> [Text section]
To help Palestinians understand the aid system and their rights in it, a group of Palestinian and international activists are launching Aid Watch Palestine, an initiative to start a conversation about aid that is honest, critical and constructive. We want to connect the issue of aid with the struggle for national liberation and with human rights.
For example:
- If Israel is responsible under international humanitarian law for rebuilding Gaza, why are the international donors paying, thus letting Israel off the hook completely for the costs of their damages?
- If international actors are intervening because of a humanitarian imperative, how can they justify the shamefully slow pace of rebuilding in Gaza?
- If international actors truly wish to prevent further violence, why do they allow Israel to profit so much from occupation and war?
- How can international actors credibly claim to be helping while they are simultaneously supporting the Israeli war machine?
By posing questions like these to Palestinians, aid actors and global citizens, Aid Watch Palestine hopes to challenge people who say, “We are doing the best we can under difficult circumstances.” We want to challenge ourselves to think more creatively about how international intervention can actually help – not by throwing money at the problem, but by addressing root causes of the conflict and further long-term solutions that respect human rights and international law.

> [Record set]
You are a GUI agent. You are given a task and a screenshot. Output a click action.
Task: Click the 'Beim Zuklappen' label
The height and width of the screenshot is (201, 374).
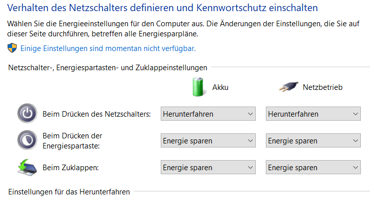pyautogui.click(x=71, y=168)
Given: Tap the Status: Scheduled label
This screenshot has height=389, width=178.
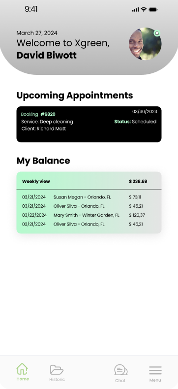Looking at the screenshot, I should (x=135, y=122).
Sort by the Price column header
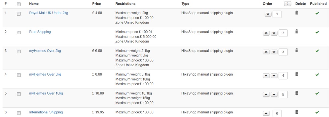The image size is (329, 117). [x=97, y=4]
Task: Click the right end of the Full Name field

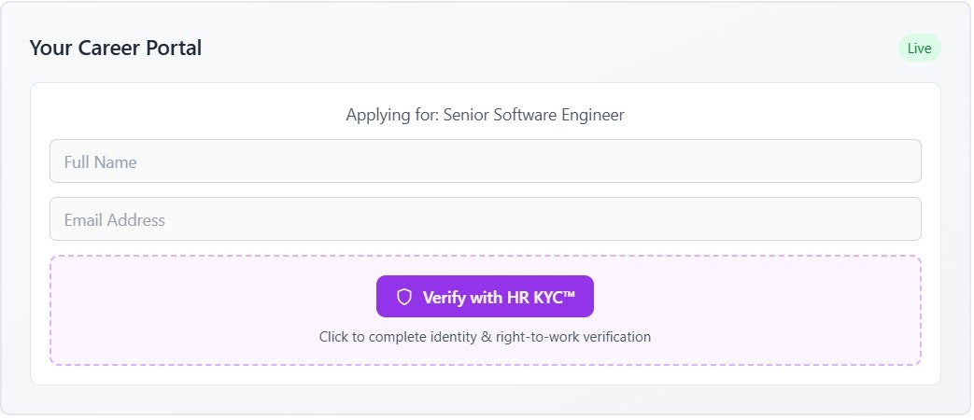Action: (x=896, y=161)
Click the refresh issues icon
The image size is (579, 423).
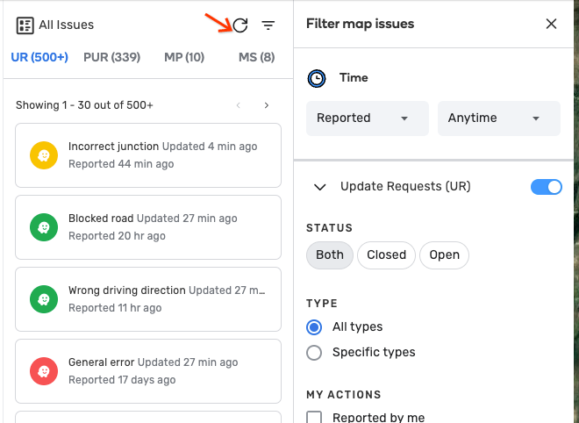[x=240, y=25]
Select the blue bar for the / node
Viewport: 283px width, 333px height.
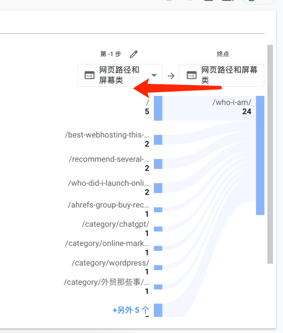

> [To do]
Rewrite the Aid Watch Palestine text starting at "By posing questions" and ending at "and international law.", substituting "underlying causes" for "root causes".

> [The answer]
By posing questions like these to Palestinians, aid actors and global citizens, Aid Watch Palestine hopes to challenge people who say, “We are doing the best we can under difficult circumstances.” We want to challenge ourselves to think more creatively about how international intervention can actually help – not by throwing money at the problem, but by addressing underlying causes of the conflict and further long-term solutions that respect human rights and international law.